I'd lower the importance of the iTunes vs CD ripped media. Unless something has changed you can click "Purchased" on the iTunes store tab and re-download everything not on the machine you logged in on. Far quicker and easier than ripping a couple hundred CDs a second time.

Jeffrey Smith said...

Photos: pretty much all your digitized photos can be uploaded to Flickr. Those you don't want others to see can be kept private via the settings.

For both both categories 2 and 3, the simplest back up may be hardcopy paper and ink. If they ever need to be redigitized, scan them.

lee n. field said...

"Photographs are often times irreplaceable. They also take up a lot more room than other documents. Importance level: VERY HIGH."

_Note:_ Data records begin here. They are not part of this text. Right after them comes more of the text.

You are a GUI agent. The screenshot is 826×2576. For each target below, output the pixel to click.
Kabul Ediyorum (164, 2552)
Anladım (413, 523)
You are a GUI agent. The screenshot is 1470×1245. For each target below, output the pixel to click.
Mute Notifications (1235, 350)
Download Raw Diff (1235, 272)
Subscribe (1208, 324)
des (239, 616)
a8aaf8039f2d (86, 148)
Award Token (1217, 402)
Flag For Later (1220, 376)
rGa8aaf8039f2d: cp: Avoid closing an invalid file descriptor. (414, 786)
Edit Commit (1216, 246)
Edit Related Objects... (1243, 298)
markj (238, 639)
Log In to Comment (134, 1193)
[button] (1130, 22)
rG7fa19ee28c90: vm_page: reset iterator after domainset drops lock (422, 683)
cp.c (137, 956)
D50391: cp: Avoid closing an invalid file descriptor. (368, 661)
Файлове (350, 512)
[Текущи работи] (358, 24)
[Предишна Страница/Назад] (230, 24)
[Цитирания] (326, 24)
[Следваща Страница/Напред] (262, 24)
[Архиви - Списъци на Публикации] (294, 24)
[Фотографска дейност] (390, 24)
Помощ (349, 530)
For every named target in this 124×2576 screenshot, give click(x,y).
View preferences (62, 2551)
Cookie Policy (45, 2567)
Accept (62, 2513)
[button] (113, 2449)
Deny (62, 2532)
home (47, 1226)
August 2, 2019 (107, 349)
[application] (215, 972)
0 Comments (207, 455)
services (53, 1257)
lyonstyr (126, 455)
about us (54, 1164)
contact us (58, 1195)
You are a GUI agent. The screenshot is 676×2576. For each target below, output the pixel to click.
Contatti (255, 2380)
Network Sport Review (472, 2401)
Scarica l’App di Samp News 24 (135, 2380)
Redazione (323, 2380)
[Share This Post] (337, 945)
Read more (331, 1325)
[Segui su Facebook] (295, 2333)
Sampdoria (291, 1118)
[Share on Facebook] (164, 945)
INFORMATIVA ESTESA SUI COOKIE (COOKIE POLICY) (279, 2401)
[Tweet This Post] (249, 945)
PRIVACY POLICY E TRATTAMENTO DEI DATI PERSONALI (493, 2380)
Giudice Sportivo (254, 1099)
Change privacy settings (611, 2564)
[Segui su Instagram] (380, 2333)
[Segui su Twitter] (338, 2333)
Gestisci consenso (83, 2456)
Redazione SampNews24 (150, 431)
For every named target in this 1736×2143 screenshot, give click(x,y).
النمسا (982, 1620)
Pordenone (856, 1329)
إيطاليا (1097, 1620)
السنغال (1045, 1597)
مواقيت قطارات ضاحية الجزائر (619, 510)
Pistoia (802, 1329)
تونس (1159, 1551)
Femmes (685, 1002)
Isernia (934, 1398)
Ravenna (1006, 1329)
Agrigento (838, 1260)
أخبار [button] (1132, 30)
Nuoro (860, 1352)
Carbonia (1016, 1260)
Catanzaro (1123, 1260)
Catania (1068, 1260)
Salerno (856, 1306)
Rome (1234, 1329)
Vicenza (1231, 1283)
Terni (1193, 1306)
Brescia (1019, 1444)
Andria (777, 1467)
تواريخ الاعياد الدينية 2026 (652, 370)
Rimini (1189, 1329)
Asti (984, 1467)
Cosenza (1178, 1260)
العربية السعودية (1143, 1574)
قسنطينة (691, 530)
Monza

A frequent conversation where I work: "All my pictures!". "The hard disk is toast, and I can't get anything off it. A recovery service would cost $$$$$." "Uhh, no thanks."

Stewart Dean said...

My preference is for the smaller WD Passports. They are self-powered, USB3.0 and about the size of a package of cigarettes....and leave a lot more space in my fireproof file cabinet and credit union safety deposit box. I've been using them for years
Another thing to think about it the dependability of both the drives you back up to and the drives in your computer. Do a search on hard drive dependability. I won't buy anything but WD, HGST and Toshiba.
Finally: If your PC use entails a lot of programs and data, and you have a desktop machine with multiple drives, think about organizing your drives the next time you start anew. Years ago, I came to the place that I use the C drive for the OS, and then other virtual dives for recovery, paging, data and apps. That makes the OS easy to backup and restore...and makes rest of your storage independent of a OS crash. I have an SSD for the OS (C:) and recovery (D:) and paging (F:). Then a second SSD for apps (G:) and personal small data (H:) like Word documents and HTML source. Finally I have two big 5TB hard drives for images.
A small (1-2TB) Passport does for multiple backups of the SSD. two big passports do the hard drives.

Ratus said...

Flickr may be going away soon. Remember, "two is one" applys to online services too.

Antibubba said...

So if your backup is plugged into the router, won't it be affected if one of your other devices is /hacked or virused?